Erskine Bowles, a true Southern gentleman and co-chairman of President Barack Obama's erstwhile budget-deficit commission, came to New York City from his home in North Carolina the other night to talk sense about the nation's perilous fiscal condition.

"I think today we face the most predictable economic crisis in history," he told an audience on April 24 at the Council on Foreign Relations — an audience that might actually be able to help do something about the problem.

"Fortunately, I think it's also the most avoidable. I think it's clear, if you do simple arithmetic, that the fiscal path that the nation is on is simply not sustainable."

Bowles, a Democrat, then laid on the crowd some pretty simple, but devastating, arithmetic. He explained that 100 per cent of the tax revenue that entered the Treasury in 2011 went out the door to pay for mandatory spending — such as Medicare, Medicaid and Social Security — and to pay the interest on the staggering $15.6 trillion (Dh55.1 trillion) national debt.

That means that every single dollar the US spent on everything else, including two wars, national defence, homeland security, education, infrastructure, high-value-added research and the like, was borrowed. "And," he warned, "half of it was borrowed from foreign countries. And that is a formula for failure in anybody's book."

Interest-rate help

He said the US is now paying $250 billion a year in interest on the debt, and that is only because, mercifully, interest rates are at historic lows.

That's chiefly because investors are more worried about the risk of default by European nations, and because the Fed is doing everything in its power to keep interest rates low.

"It's because we're the best-looking horse in the glue factory," he said.

If interest rates were normalised, Bowles said, the annual bill would be $600 billion a year. "We'll be spending over $1 trillion on interest alone before you know it," he said.

But wait, it gets worse. He reminded the audience of the numerous "cliffs" the country faces at the end of 2012 when the George W. Bush tax cuts expire: More than $1.1 trillion will be cut from the budget, about half of which will come from defence because of the infamous "sequester" of last year; the payroll tax cut will expire, as will the "patch" in the alternate minimum tax. "If you add all those up," he said, "it's probably $7 trillion worth of econ-omic events that are going to occur in December. And there's been little to no planning for that."

Optimism

Interestingly, Bowles remains optimistic that the circumstances are so dire that Congress will have to act, although it probably won't happen until the seven weeks between Election Day and the end of the year. "We have to," he said. "We've simply made promises that we can't keep."

The big driver is clear, he said: "We have a health- care system that's absolutely crazy. We spend twice as much as any other developed country in the world on health care, whether you talk about it as a per cent of GDP or on a per-capita basis.

"And that might be OK if we could afford it, and it might be OK if the outcomes were any good. But if you look at most outcome measures, we rank somewhere between 25th and 50th in such important measures as infant mortality and preventable deaths and life expectancy.

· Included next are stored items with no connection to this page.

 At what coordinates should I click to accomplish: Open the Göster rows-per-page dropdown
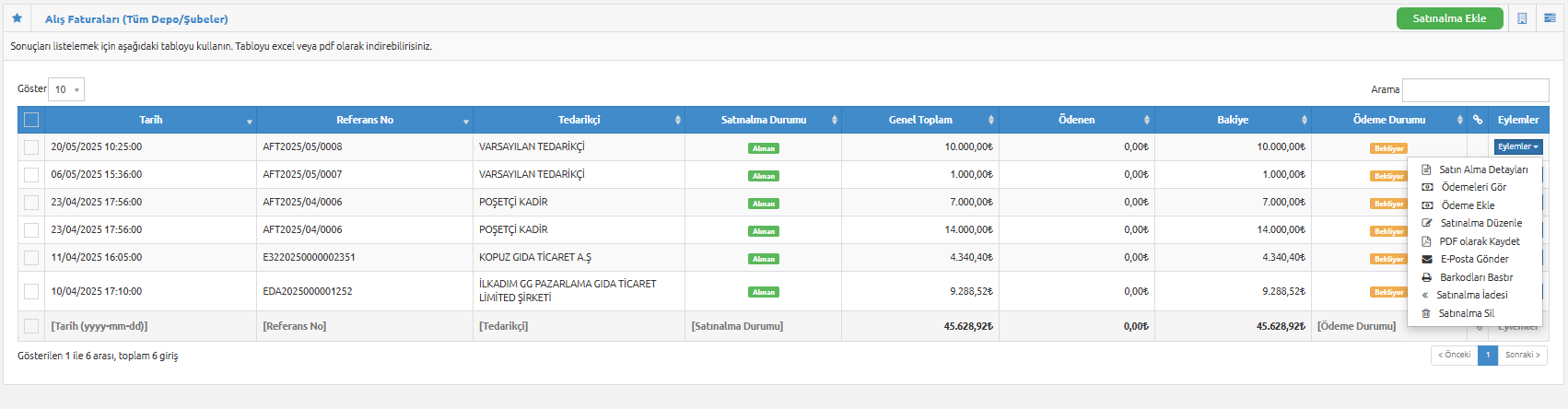(66, 89)
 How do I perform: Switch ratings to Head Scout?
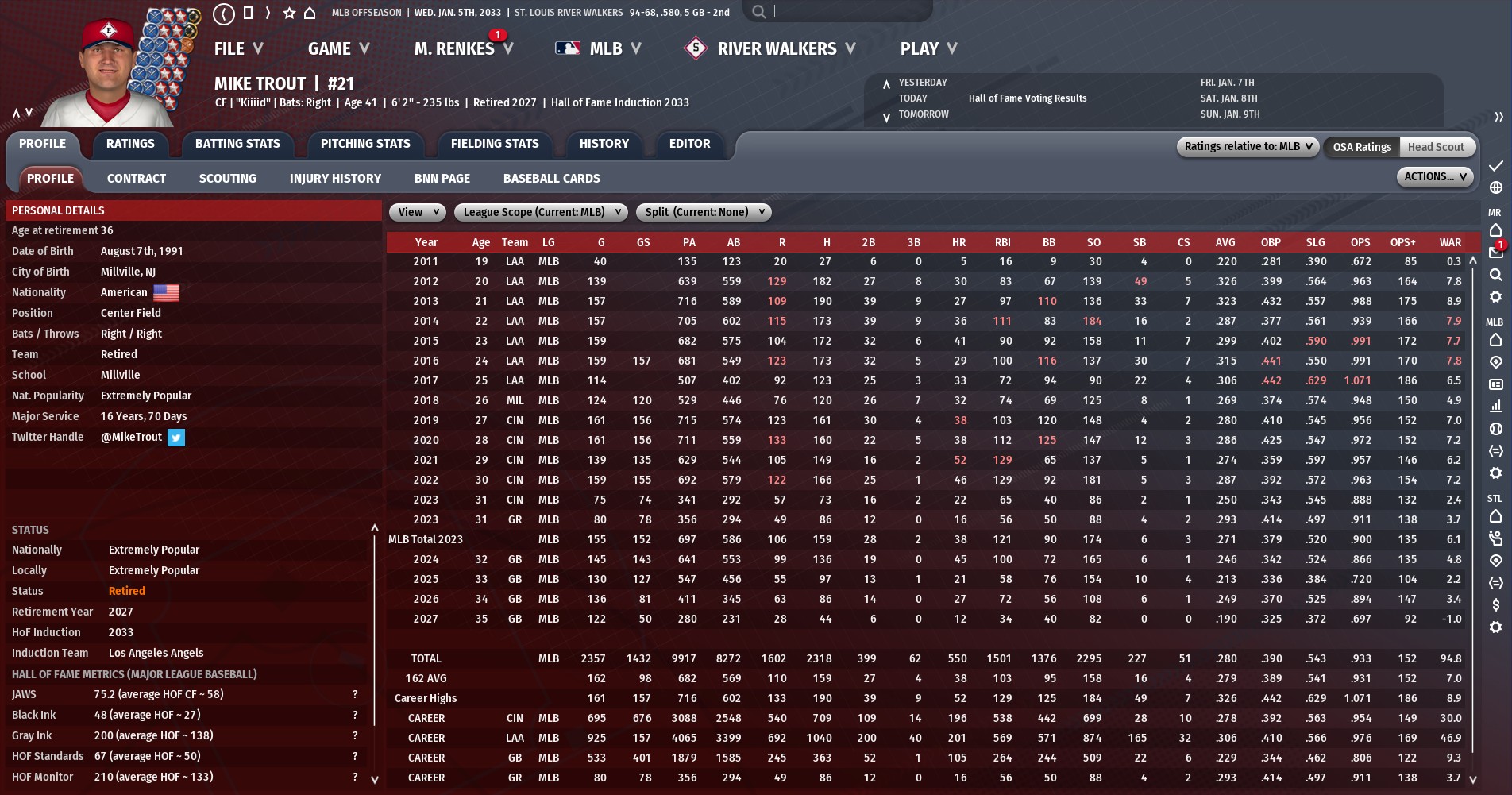point(1435,147)
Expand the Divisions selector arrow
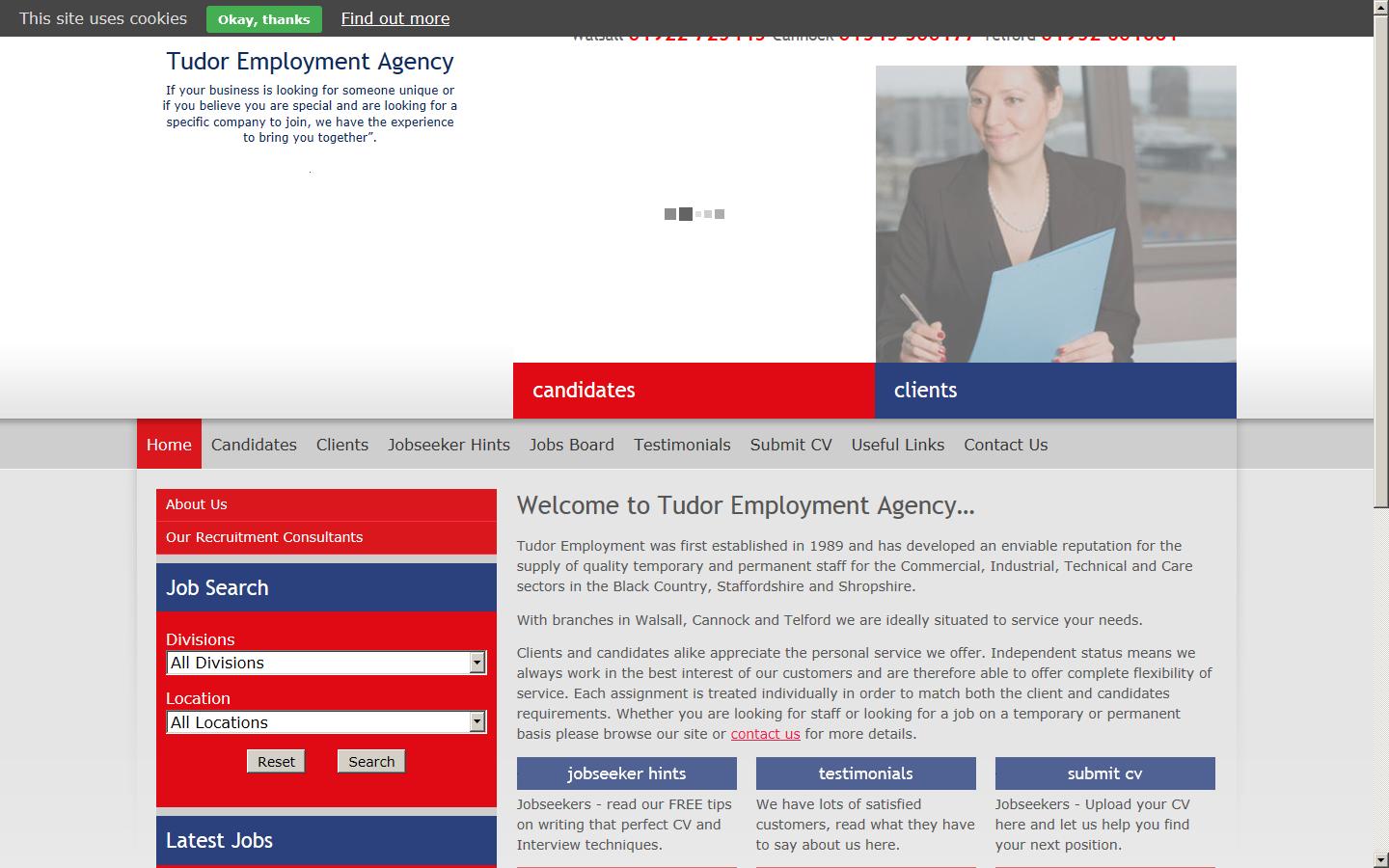The width and height of the screenshot is (1389, 868). click(x=476, y=663)
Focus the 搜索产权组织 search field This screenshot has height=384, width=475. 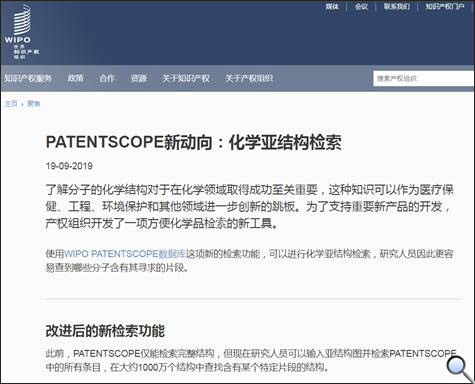tap(424, 79)
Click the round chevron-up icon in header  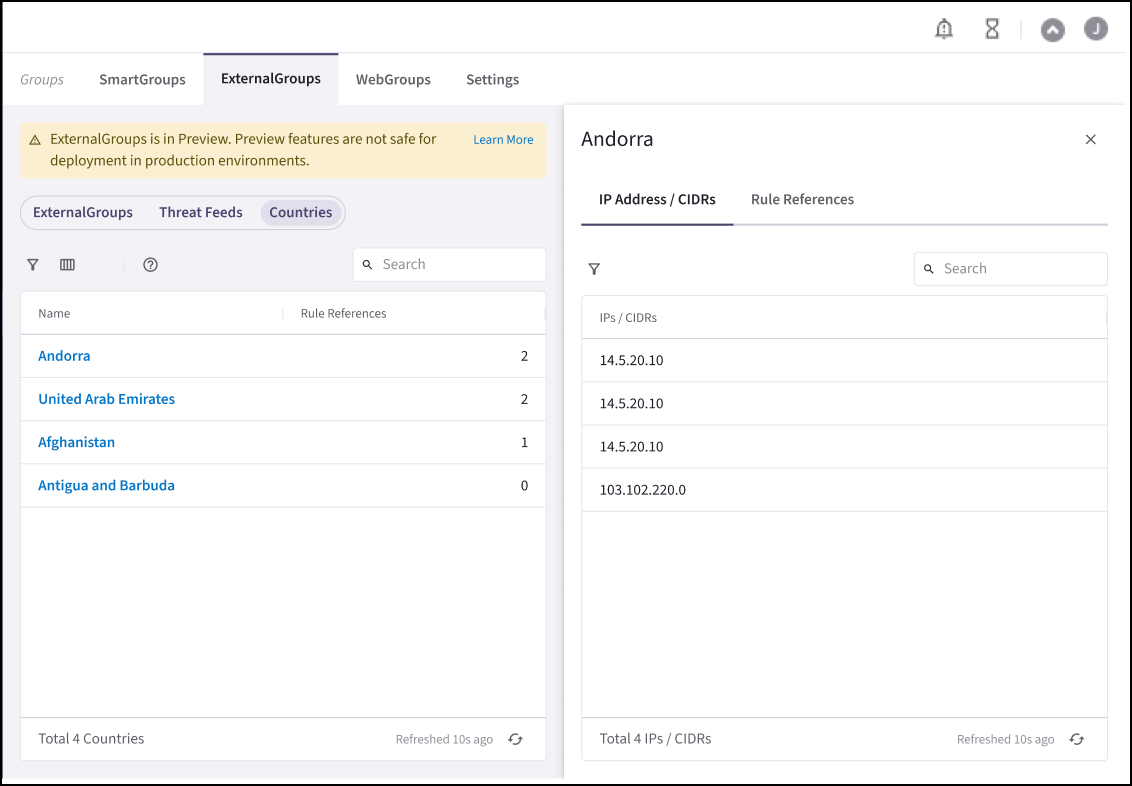[1052, 30]
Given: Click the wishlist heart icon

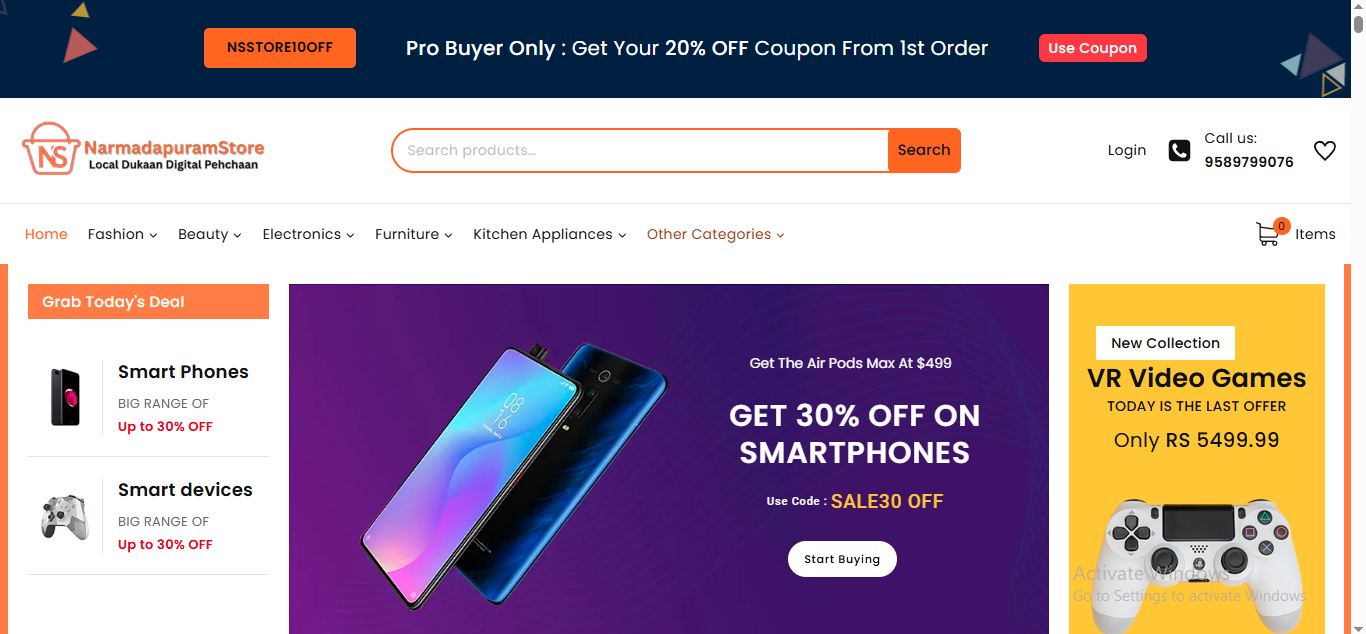Looking at the screenshot, I should [x=1325, y=151].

"And anybody who thinks those 50 million people who don't have health care insurance don't get health care, you're just wrong. They get health care, they just get it at the emergency room at five to seven times the cost it would be in a doctor's office. And that cost doesn't go away, it gets cost-shifted."

Despite the March 28 defeat of a budget based on the Simpson-Bowles plan by a House vote of 382 to 38, Bowles believes a version will have to get adopted before the year-end. He added that Simpson-Bowles is the "gold standard" for figuring a way out of the fiscal mess, with its combination of revenue increases, spending cuts and tax reform.

Without serious debt reduction, it won't take much of an increase in interest rates to create a fiscal crisis the likes of which only those who lived through the Great Depression can recall. "Deficits are truly like a cancer," Bowles said, "and over time they are going to destroy our country from within."